• [TASK DETAILS]
I would like the line with "Given: Expand the" and every line after it, down to the end of the entries below, output exactly and without pictures.

Records from a dataset:

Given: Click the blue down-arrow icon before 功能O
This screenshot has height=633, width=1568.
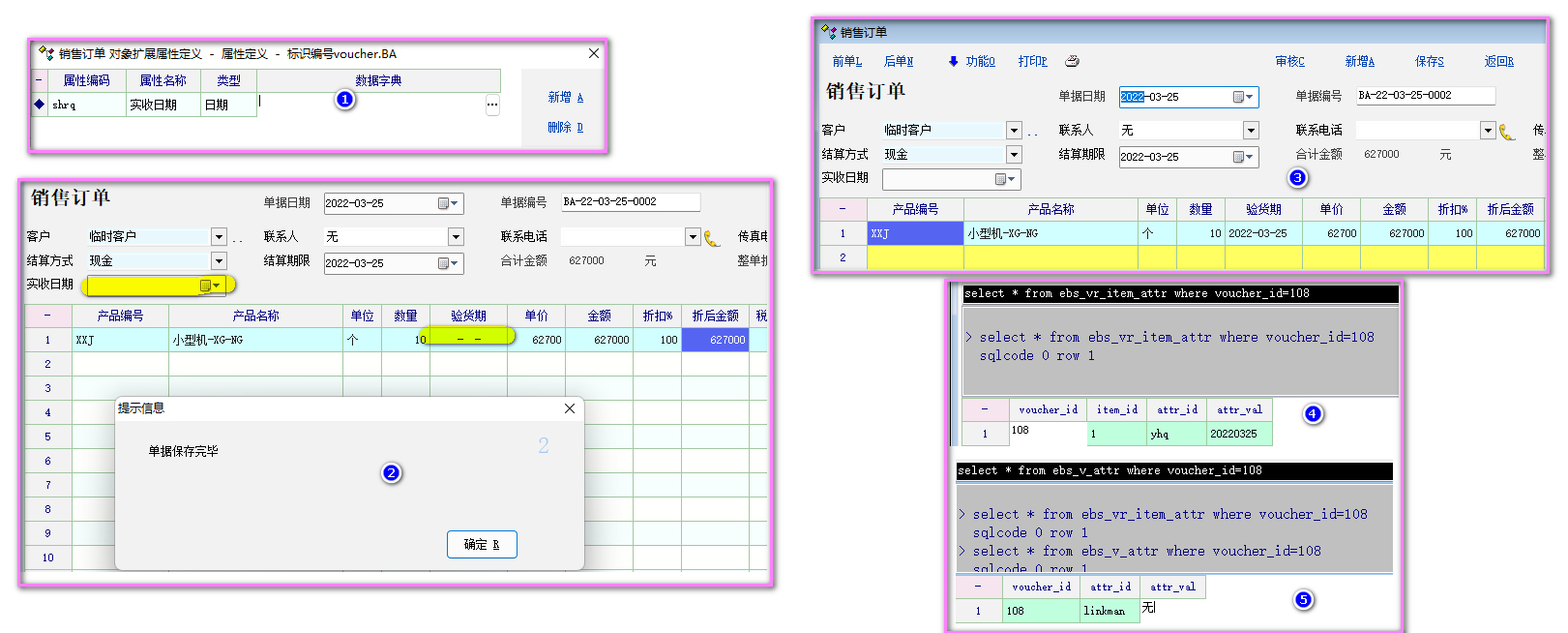Looking at the screenshot, I should (953, 61).
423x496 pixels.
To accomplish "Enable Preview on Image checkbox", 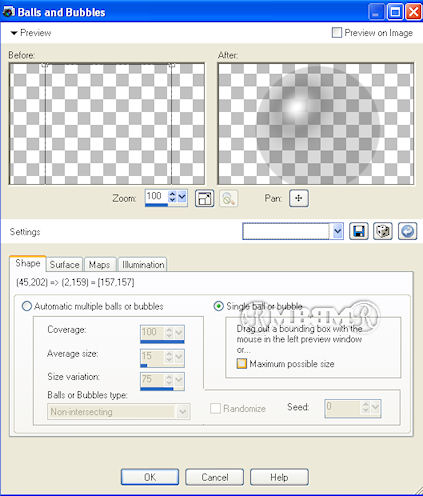I will [x=337, y=33].
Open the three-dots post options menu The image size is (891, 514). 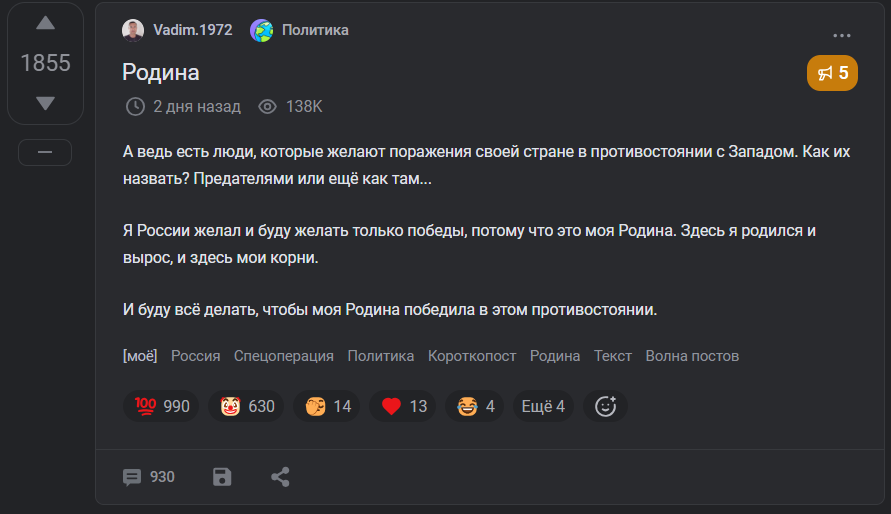click(x=842, y=36)
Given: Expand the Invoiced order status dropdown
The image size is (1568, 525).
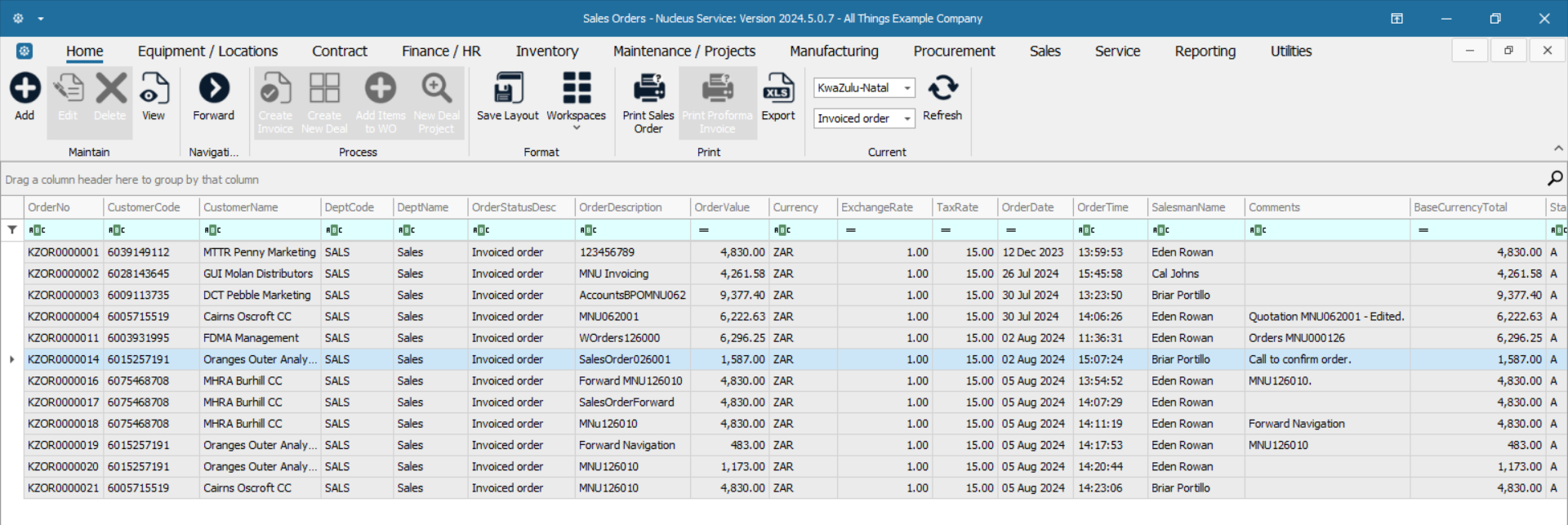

• [ANSWER FOR THIS EXERCISE]
Given: Expand the Invoiced order status dropdown
The image size is (1568, 525).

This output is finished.